Mechanism of 3-O-Acyl-Directed α-Mannopyranosylation and Rationalization of the Contrasting Behavior of 3-O-Acyl Glucopyranosyl Donors

Abstract

An investigation into the α-directing effect of 3-O-acyl groups in 4,6-O-benzylidene-directed mannopyranosylation is reported. No evidence was found by VT NMR experiments with ¹³C-enriched 3-O-benzoyl esters for the formation of a bridged ion. Inclusion of an axial 3-C-methyl group in the donors to destabilize the ester ground-state conformation and promote participation enabled the observation of a very minor bridged ion in the NMR experiments. In experiments conducted in the presence of diphenyl sulfoxide, the only species observed were the two mannosyl oxysulfonium ions, yet the reactions were still extremely α-selective. Overall, no support was found for participation by the ester at the 3-position as the main pathway for α-selectivity.
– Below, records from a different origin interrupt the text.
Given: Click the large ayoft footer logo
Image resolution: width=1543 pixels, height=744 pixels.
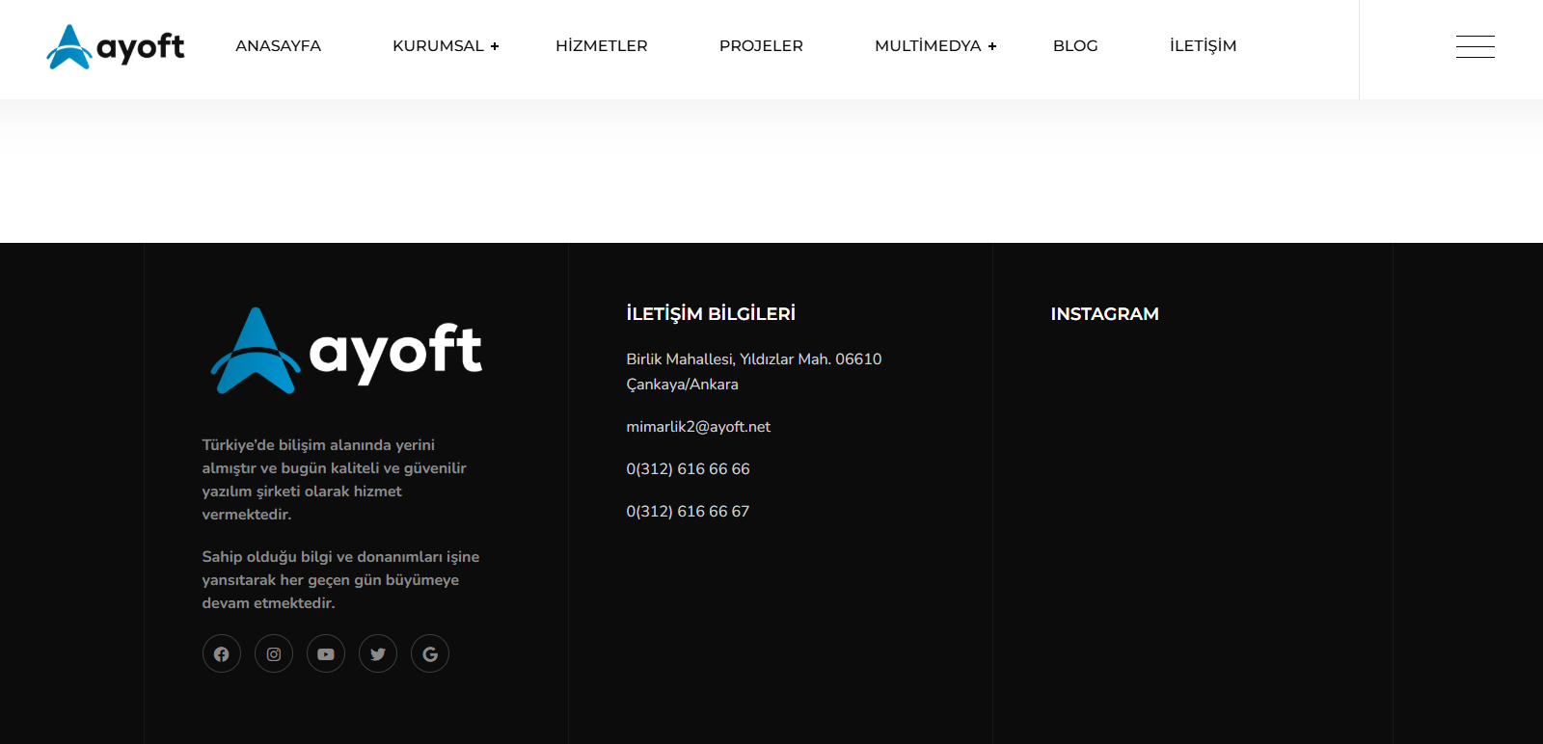Looking at the screenshot, I should [346, 351].
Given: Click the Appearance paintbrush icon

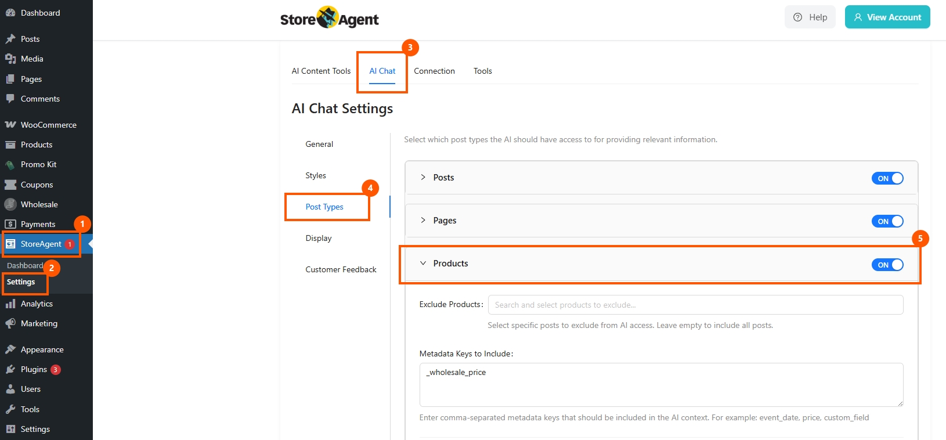Looking at the screenshot, I should tap(10, 349).
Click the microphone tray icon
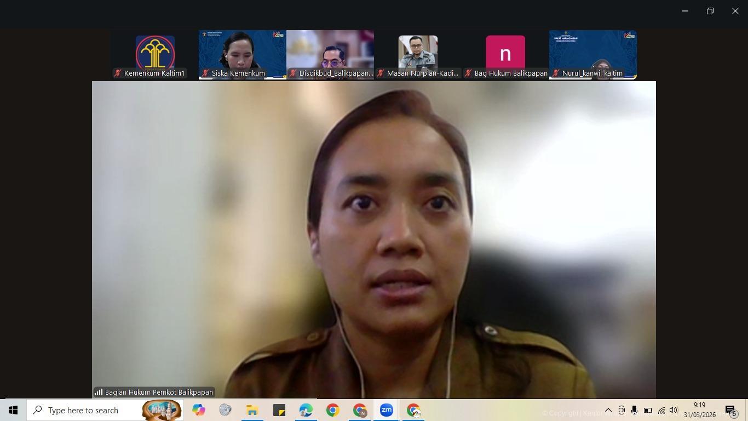Screen dimensions: 748x421 point(634,410)
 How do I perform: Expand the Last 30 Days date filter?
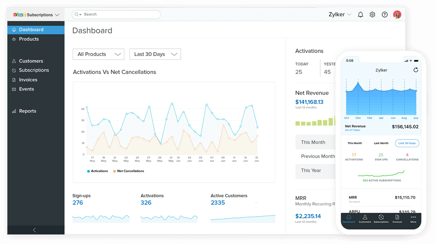point(155,54)
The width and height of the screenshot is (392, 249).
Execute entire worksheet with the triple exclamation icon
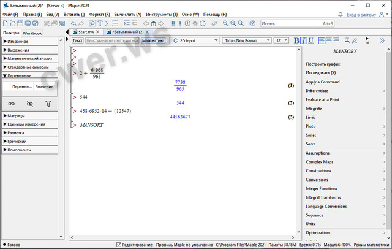(x=173, y=23)
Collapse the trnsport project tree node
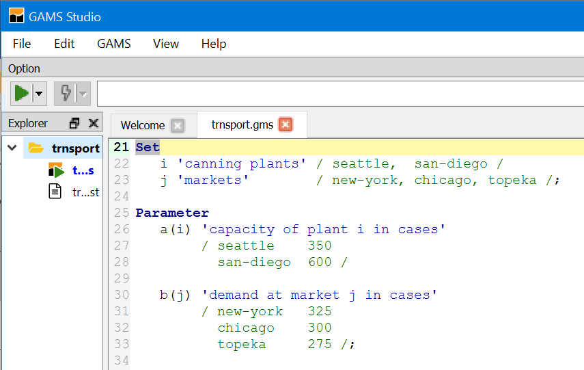 click(x=12, y=148)
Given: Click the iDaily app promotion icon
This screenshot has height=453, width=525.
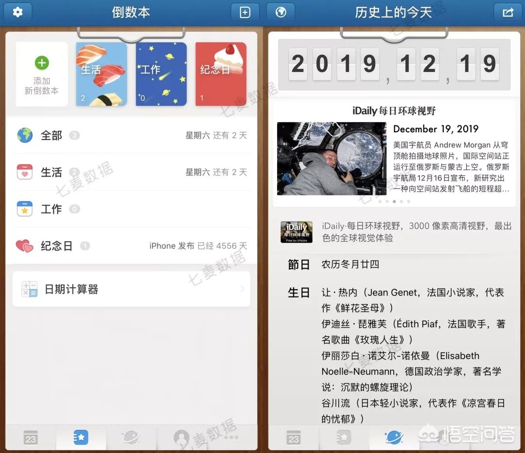Looking at the screenshot, I should pos(297,232).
An alternative hypothesis is advanced based on acceptor hydrogen bonding to the acyl group, which is oriented in its ground state toward the anomeric position and so is ideally placed to participate in such hydrogen bonding. The much weaker α-directing effect of a 3-O-acyl group in the glucopyranosyl series is explained by the steric clash with the equatorial substituent at C2, which interferes with the stereodirecting hydrogen bond, and by the ground-state conformation of the 3-O-acyl group that is less well-disposed for the acceptor–donor hydrogen bond.